Heartbroken and alone, Laura leaves Humphrey for good and travels to Paris to get a divorce. There, she finds work as a singer at the Muscovite Café, attempting to rebuild her life. Months later, Laura is stunned when Tony and Joan unexpectedly visit the café where she is performing—alongside Joan's current companion, the gigolo Pedro.

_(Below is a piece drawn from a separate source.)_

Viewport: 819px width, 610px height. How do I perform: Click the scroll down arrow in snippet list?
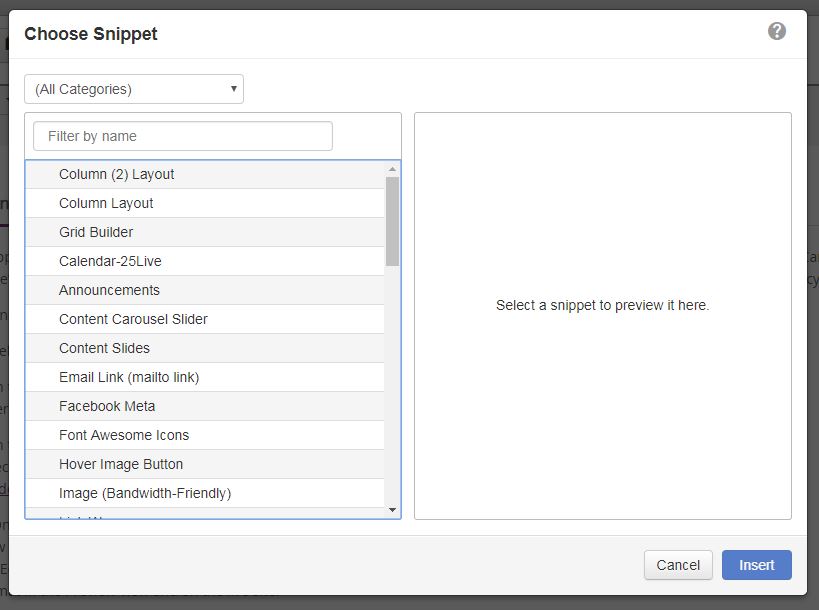392,510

Laura soon learns that Tony has seen through Joan's façade and is planning to divorce her. He now understands the truth about Laura and realizes that her feelings were always sincere. With Humphrey and Joan out of the picture, and their emotional wounds beginning to heal, Laura and Tony's love finally has a chance—offering a glimmer of hope and redemption for them both.

==Music==
The film featured two theme songs entitled "Toujours" and "That's How Much I Need You" which were both composed by Herman Ruby & M. K. Jerome. Two additional songs were unpublished. "If You Haven't The Right One To Love" was featured in the Paris sequence at the end of the film. An additional comedy song entitled "If I Get 'Em Under The Moon" was heard at the start of the film. "Toujours" was sung by Leatrice Joy and Walter Pidgeon while he played piano in the party scene that takes places in New York. "That's How Much I Need You" is sung at the start of the film by uncredited chorus girls. "If I Get 'Em Under The Moon" is sung by Leatrice Joy during the Palm Beach resort gardens sequence that follows this. During the sequence towards the end of the film that takes place in Paris in the Muscovite Cafe Leatrice Joy sings another song entitled "If You Haven't The Right One To Love."